## What to do:
Your answer should consist of all lines in the listing that hold the word "computer".

******************************

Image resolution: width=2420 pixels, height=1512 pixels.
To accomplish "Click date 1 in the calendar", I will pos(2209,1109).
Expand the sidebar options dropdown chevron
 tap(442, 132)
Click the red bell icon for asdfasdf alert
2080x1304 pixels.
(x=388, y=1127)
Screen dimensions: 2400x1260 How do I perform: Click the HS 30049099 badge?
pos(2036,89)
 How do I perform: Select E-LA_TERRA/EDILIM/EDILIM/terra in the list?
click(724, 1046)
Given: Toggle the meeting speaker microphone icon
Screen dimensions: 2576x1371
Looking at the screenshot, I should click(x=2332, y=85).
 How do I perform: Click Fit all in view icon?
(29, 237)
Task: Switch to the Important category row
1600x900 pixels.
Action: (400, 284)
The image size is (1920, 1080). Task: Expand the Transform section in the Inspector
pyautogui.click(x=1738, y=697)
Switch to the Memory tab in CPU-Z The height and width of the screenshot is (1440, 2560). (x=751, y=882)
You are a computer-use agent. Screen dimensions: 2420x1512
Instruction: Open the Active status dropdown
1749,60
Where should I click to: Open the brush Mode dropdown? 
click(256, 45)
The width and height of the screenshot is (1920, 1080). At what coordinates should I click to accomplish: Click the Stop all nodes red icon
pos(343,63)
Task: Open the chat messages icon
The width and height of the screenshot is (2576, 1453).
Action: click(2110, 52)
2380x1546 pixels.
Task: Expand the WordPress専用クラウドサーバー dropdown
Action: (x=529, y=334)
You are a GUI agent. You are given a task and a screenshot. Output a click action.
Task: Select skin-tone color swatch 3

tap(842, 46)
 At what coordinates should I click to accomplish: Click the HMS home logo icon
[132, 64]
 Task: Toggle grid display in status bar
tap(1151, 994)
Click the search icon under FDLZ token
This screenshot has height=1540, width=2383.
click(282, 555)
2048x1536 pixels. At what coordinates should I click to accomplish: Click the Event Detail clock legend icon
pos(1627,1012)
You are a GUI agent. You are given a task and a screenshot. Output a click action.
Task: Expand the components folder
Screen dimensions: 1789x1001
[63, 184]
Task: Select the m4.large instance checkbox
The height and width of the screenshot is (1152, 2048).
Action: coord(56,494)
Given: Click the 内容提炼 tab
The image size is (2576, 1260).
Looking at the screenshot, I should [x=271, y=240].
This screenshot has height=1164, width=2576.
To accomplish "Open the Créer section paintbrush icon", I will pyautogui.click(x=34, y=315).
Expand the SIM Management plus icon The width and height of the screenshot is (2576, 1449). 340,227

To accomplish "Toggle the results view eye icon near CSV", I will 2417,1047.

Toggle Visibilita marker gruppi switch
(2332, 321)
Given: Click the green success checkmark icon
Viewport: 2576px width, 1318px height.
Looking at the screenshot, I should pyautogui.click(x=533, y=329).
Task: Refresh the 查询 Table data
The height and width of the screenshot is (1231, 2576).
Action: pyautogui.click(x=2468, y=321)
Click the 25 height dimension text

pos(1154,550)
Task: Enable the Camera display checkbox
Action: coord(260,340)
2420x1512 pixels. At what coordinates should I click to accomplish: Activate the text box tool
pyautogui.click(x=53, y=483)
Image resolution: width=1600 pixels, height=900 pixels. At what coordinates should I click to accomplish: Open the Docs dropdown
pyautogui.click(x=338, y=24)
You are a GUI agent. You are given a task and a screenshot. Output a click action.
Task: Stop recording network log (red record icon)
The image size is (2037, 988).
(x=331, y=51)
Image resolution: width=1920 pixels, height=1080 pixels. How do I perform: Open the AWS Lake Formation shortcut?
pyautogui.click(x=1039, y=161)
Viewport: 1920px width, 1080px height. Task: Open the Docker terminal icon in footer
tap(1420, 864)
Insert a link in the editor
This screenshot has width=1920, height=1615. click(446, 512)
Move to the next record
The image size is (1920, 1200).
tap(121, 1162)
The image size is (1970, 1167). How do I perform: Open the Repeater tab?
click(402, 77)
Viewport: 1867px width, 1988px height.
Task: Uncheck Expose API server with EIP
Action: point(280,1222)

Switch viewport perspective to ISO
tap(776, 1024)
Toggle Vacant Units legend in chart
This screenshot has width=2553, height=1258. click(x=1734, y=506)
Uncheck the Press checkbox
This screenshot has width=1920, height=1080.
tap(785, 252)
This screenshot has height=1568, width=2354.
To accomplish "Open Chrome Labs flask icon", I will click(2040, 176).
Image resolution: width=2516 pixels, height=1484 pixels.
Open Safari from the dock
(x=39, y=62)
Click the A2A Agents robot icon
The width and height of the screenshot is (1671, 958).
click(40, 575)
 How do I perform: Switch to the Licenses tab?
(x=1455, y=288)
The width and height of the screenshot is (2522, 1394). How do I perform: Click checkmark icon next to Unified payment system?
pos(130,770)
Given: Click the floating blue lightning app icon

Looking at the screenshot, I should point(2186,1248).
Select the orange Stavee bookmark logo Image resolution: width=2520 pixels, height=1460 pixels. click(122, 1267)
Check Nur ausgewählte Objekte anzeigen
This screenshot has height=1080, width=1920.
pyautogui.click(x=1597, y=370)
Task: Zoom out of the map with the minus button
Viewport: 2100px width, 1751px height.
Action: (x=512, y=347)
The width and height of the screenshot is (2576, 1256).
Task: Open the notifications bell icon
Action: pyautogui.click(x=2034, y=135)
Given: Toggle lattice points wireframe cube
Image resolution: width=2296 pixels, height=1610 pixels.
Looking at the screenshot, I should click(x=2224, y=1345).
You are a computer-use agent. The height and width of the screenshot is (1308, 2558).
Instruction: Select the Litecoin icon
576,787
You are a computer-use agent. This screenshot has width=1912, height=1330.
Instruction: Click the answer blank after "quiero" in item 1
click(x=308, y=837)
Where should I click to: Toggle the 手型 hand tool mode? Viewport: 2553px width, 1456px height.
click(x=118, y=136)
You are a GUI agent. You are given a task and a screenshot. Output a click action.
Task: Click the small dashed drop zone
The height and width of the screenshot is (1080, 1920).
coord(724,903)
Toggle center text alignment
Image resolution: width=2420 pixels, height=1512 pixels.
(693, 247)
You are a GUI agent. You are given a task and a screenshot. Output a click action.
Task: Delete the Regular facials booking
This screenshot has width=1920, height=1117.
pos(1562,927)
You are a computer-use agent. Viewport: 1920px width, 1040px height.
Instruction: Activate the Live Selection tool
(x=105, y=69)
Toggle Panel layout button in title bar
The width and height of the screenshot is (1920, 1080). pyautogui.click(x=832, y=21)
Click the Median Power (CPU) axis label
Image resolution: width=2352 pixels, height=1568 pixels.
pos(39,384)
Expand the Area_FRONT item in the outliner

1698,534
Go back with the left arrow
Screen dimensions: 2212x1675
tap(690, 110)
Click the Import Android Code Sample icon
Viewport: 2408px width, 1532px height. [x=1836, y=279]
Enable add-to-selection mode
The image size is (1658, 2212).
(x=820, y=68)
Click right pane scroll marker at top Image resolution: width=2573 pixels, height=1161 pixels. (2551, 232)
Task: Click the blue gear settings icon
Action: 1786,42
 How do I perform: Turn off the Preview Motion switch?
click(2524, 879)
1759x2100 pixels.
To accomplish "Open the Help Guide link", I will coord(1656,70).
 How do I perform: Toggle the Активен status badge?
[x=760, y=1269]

******************************

## Answer below:
You are a computer-use agent. Screen dimensions: 2420x1512
You are a computer-use agent. The height and width of the screenshot is (1308, 2558).
You are a computer-use agent. This screenshot has width=1912, height=1330.
You are a computer-use agent. Viewport: 1920px width, 1040px height.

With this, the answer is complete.